Why Gerard Depardieu Is My New Hero

Depardieu’s urgent needs to relieve himself are metaphoric to the basic rights and privileges that are denied to many of us. In his own way, he faced down the culture of corporate greed and control

Gerard Depardieu is my new hero.

I equate him with the lone demonstrator who faced down a squadron of Chinese Type 59 armed tanks in Tiananmen Square, holding nothing but an empty shopping bag. (Editor's note: For those of you who missed it, the actor was thrown off an Air France flight from Paris to Dublin for urniating outside the confines of the restroom.)

Depardieu, in his own way, faced down the culture of corporate greed and control, holding something much more symbolic than an empty shopping bag, albeit equally vacant and non-threatening.   

Depardieu's urgent need to relieve himself is metaphoric to the basic rights and privileges that are denied to many of us.  

It doesn't matter if it's an international airline, a media conglomerate, or the United States Government — the basic needs that we pay taxes for are circumvented, denied, and so wrapped in red tape that they have become invisibly impenetrable and unattainable.  

Depardieu's condition was in part a result of the need for transportation conglomerates and municipal airports to up-sell traveler's on products and services that have no place in public transportation hubs.  

There is no need to serve alcohol on a plane or in an airport.  

Yet, it is done en masse, and when the results arise from this commerce, they look the other way.  

Whether your distress culminates in a drunken and disorderly confrontation with a hormonally challenged flight attendant, or you just have to take a piss … like, now — the airline will disavow any responsibility for your condition.  

The FAA will profile you, X-ray you, document you, fondle you, and maybe even penetrate you for the sake of flight safety. The airlines will also pour liquor into you, which has threatened more flight safety than turbaned and burka'd passengers who request tea and then peacefully read their Koran.

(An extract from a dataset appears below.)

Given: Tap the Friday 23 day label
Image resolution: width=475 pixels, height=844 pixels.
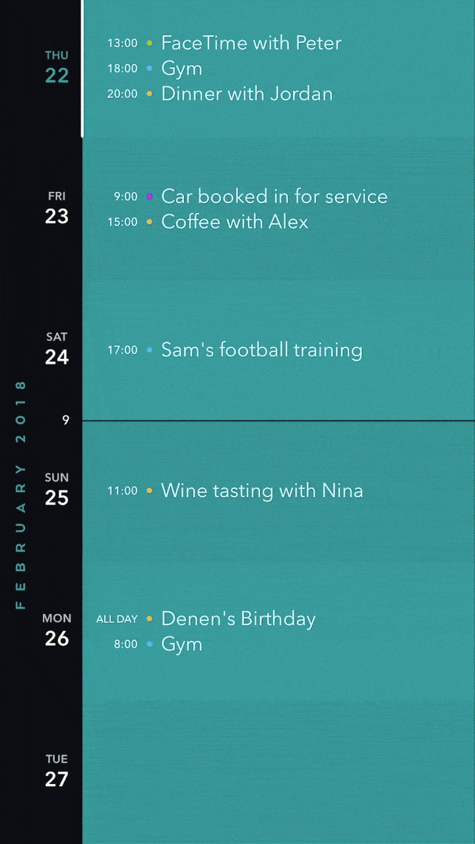Looking at the screenshot, I should pyautogui.click(x=57, y=208).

If you've ever finally made a delayed flight after spending a couple of hours in an airport bar, only to be told once you are biologically reminded that you have to pee:  "Sorry sir, not until the pilot extinguishes the seat belt light," then you know whereof I speak.  

The attendant is only parroting the corporate line, and its done to control those who utilize their services.

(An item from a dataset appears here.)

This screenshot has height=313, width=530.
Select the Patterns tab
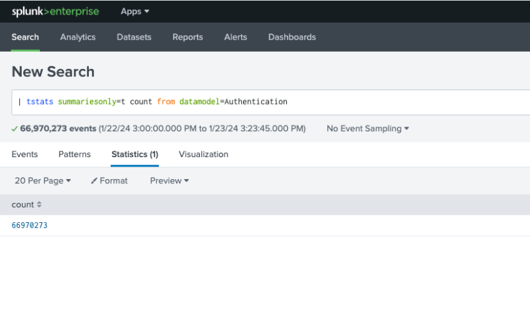[x=74, y=155]
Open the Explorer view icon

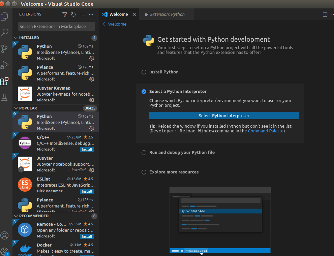(x=5, y=16)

Once, on a flight to London, I had to relieve myself before take-off.  

The steward, who was annoyed to be pulled from the first class section to answer a boisterous passenger, politely turned me down.

I told him that there was no way I was going to wait. This ponce winked at me and said "are you taking the piss?"  Not being up on English humor, I told him to stick around, and I would be doing it right there.

He relented and allowed me to make a quick trip to the loo. Once I arrived at my British destination, my prostate and bladder wrote a note to the airline commending their helpful and understanding attendants.

The obvious comment would be, "Iit takes balls to do what Gerard Depardieu did."  

Let's be thankful that he just had to urinate. There is a fine line between social activism and bad taste.